ETATS-UNIS – « Pas de haine, pas de peur, les immigrants sont les bienvenus » : quelques milliers de personnes ont marché ce mardi 10 juin en début de soirée dans les rues de New York pour protester contre la politique migratoire de Donald Trump, selon une équipe de l’AFP sur place. Après Los Angeles, la mobilisation s’est étendue à de nombreuses autres grandes villes américaines dans tout le pays, comme Chicago, Seattle, Atlanta et d’autres.
À New York, les manifestants, incluant de nombreux jeunes, se sont réunis au Foley Square, une place près de tribunaux où des migrants ont été arrêtés vendredi 6 juin par les forces de l’ordre, pour marcher dans le sud de Manhattan.
« ICE, hors de New York », pouvait-on lire sur de nombreuses affiches en référence à la police fédérale de l’immigration qui multiplie les arrestations de migrants ou demandeurs d’asile ces dernières semaines aux États-Unis, prélude par ailleurs à des heurts musclés à Los Angeles.

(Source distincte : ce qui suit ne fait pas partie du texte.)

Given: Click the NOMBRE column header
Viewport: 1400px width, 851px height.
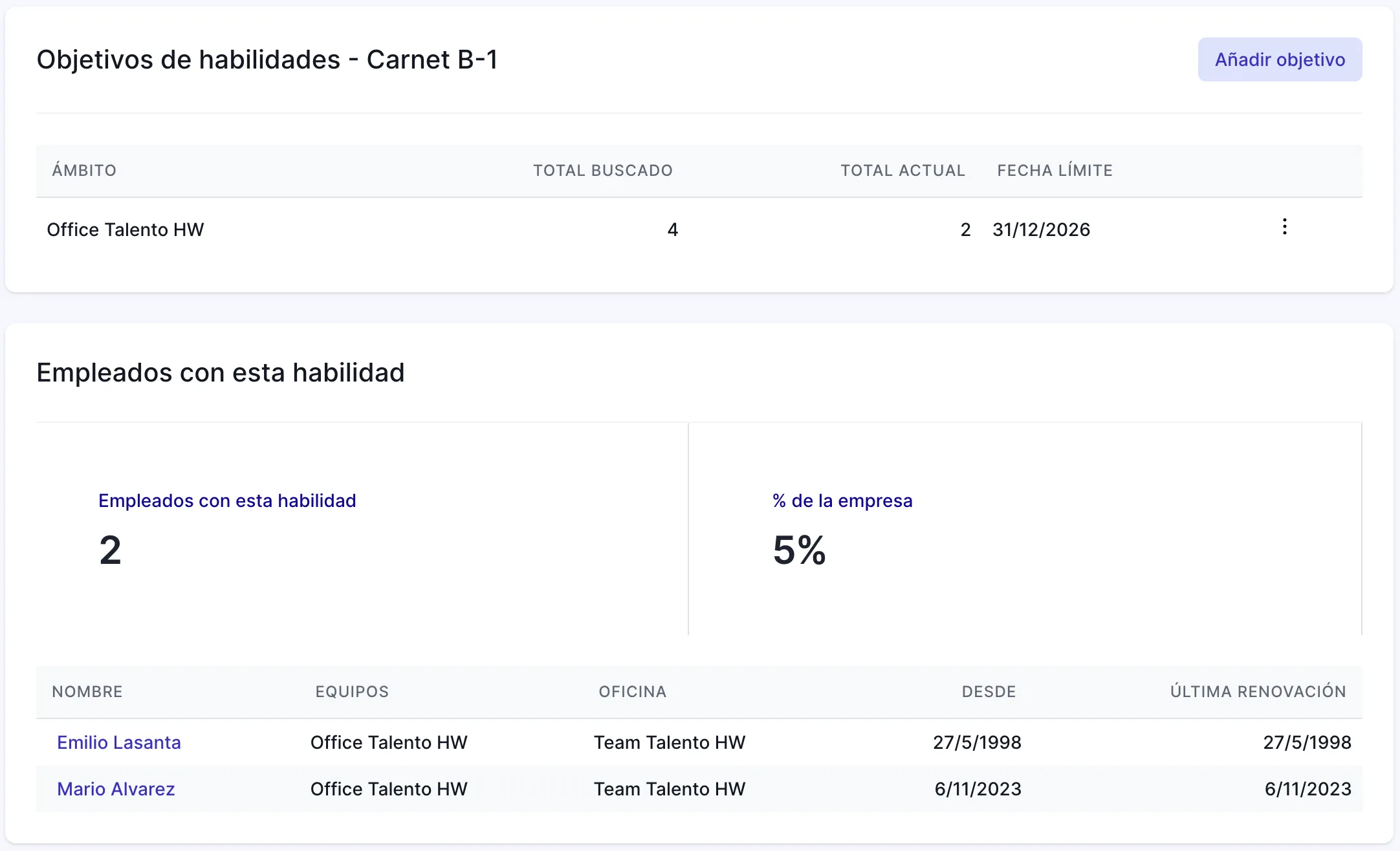Looking at the screenshot, I should click(x=87, y=692).
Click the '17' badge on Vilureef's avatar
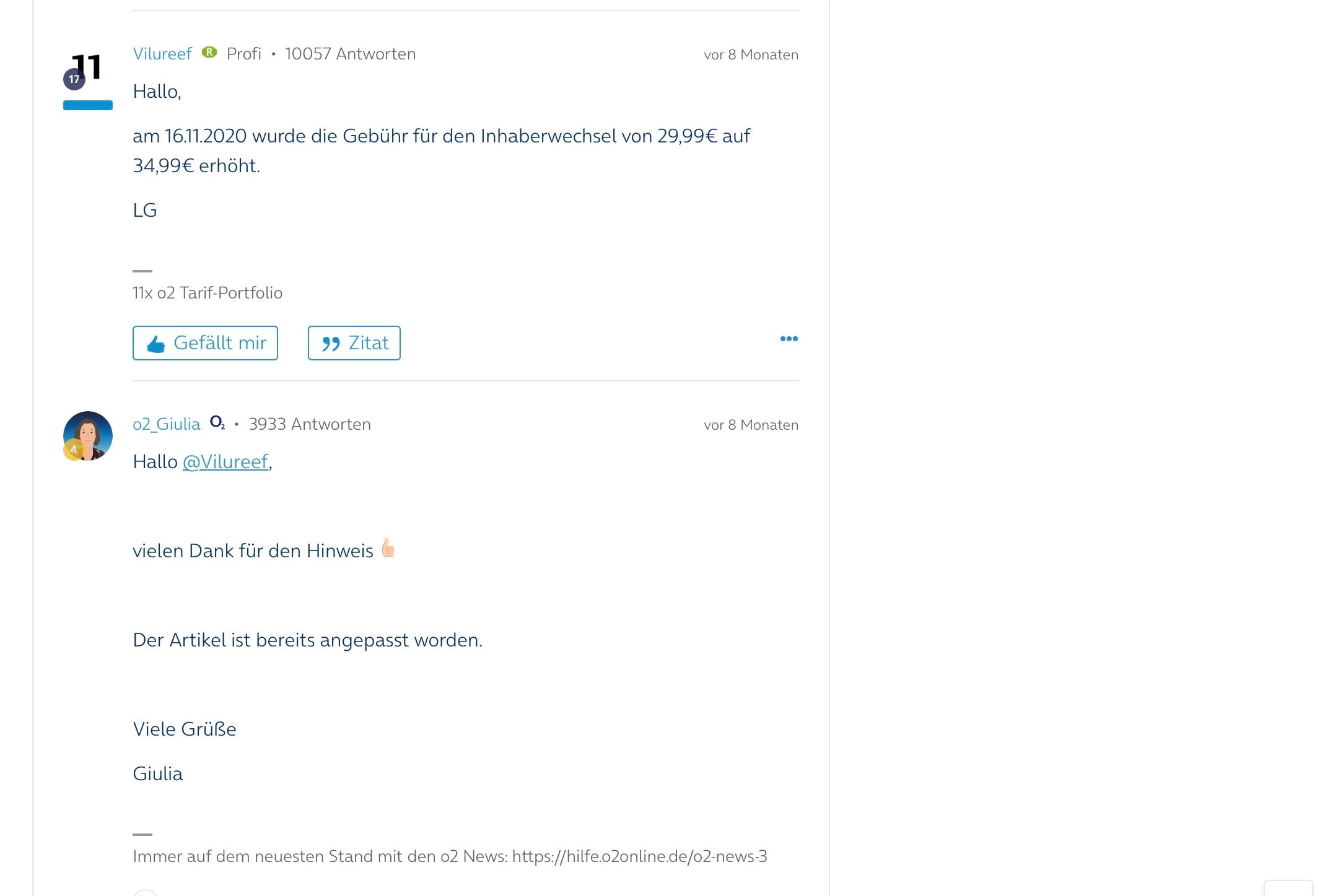The height and width of the screenshot is (896, 1338). pyautogui.click(x=74, y=79)
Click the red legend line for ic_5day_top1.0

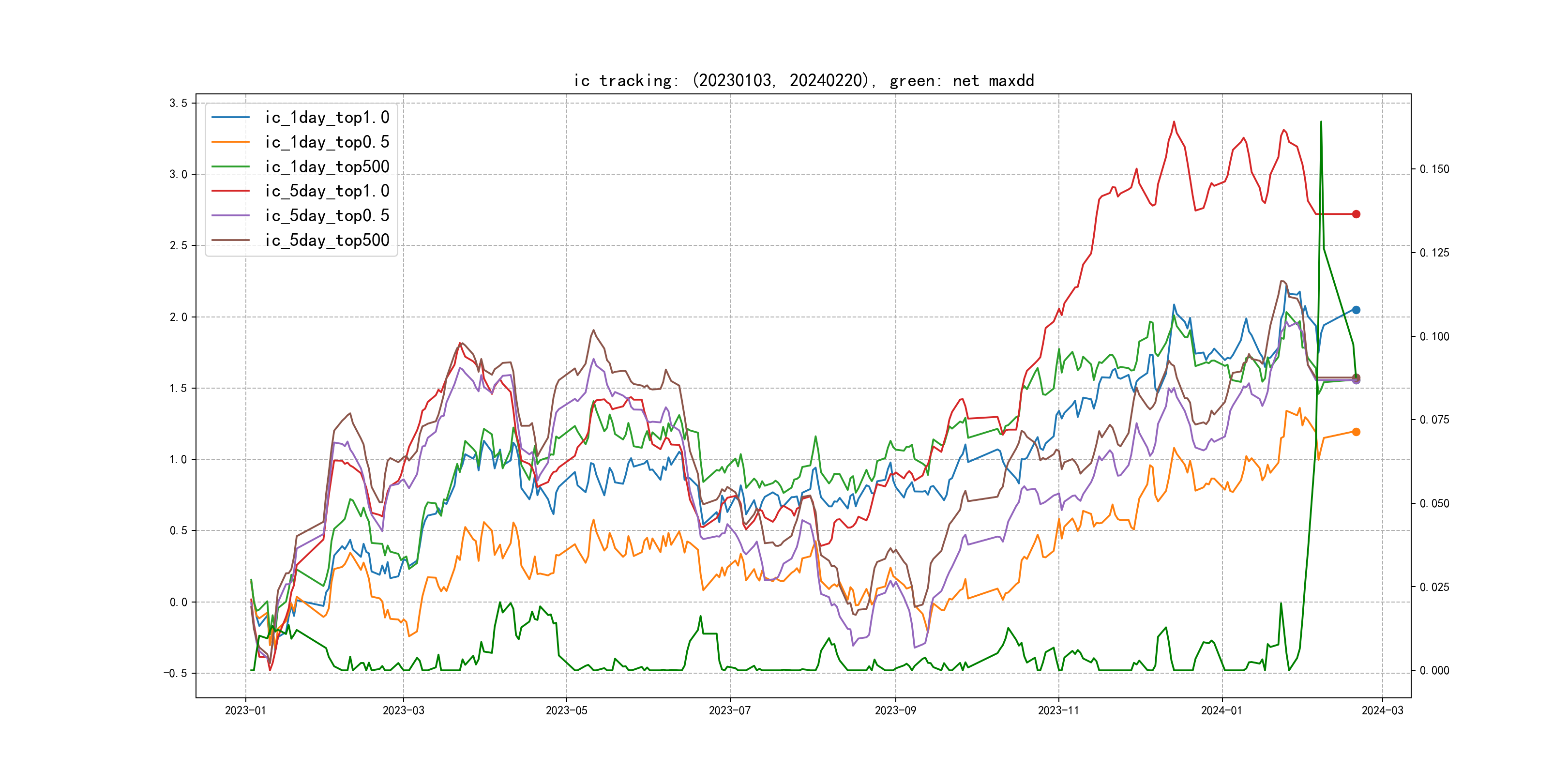[230, 191]
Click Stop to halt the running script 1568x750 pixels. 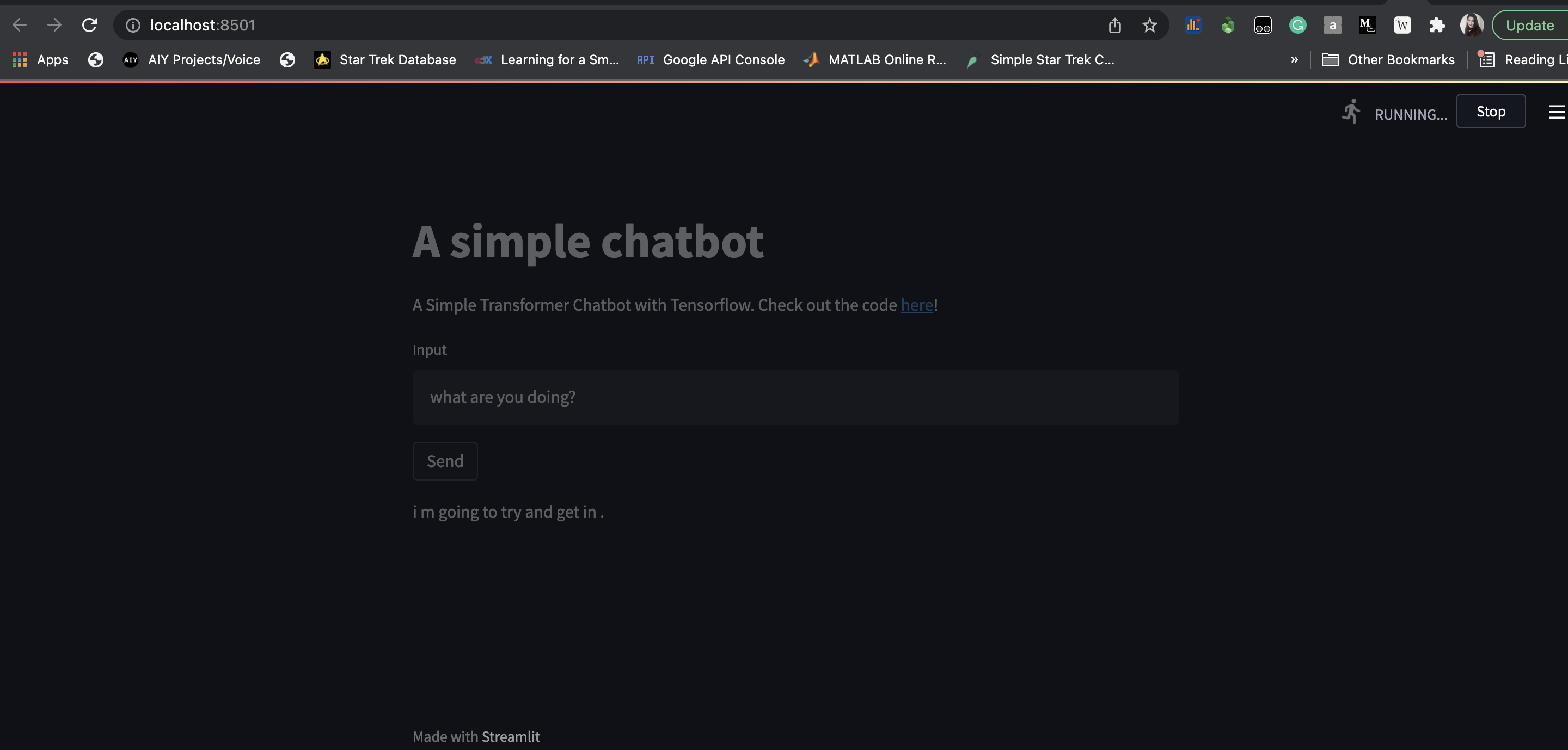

« La peur est là au quotidien »
« Je suis ici pour défendre ceux qui ne peuvent pas faire entendre leur voix ici », a expliqué à l’AFP une femme dans la vingtaine, née aux États-Unis d’une mère mexicaine sans statut officiel. « Franchement, ce pays ne serait pas ce qu’il est aujourd’hui sans les immigrés. Je suis ici pour eux », a-t-elle ajouté en requérant l’anonymat. « La peur est là au quotidien, dès le premier jour où ils sont venus ici et ont traversé la frontière. Chaque jour, quand ils vont travailler, ils ont peur d’être arrêtés et que la moindre petite chose puisse entraîner leur expulsion », a-t-elle poursuivi.
La situation dans la première ville américaine est jusqu’à présent plus calme qu’à Los Angeles, où ont lieu depuis vendredi 6 juin des affrontements entre forces de l’ordre et des manifestants opposés aux expulsions musclées de sans-papiers. « New York sera toujours un lieu de manifestation pacifique, mais nous n’allons pas tolérer la violence et l’anarchie », a déclaré ce mardi le maire de la ville, Eric Adams. Ce dernier a déclaré compter non pas sur l’armée mais la police locale, le NYPD, qui est « parée à toute éventualité ».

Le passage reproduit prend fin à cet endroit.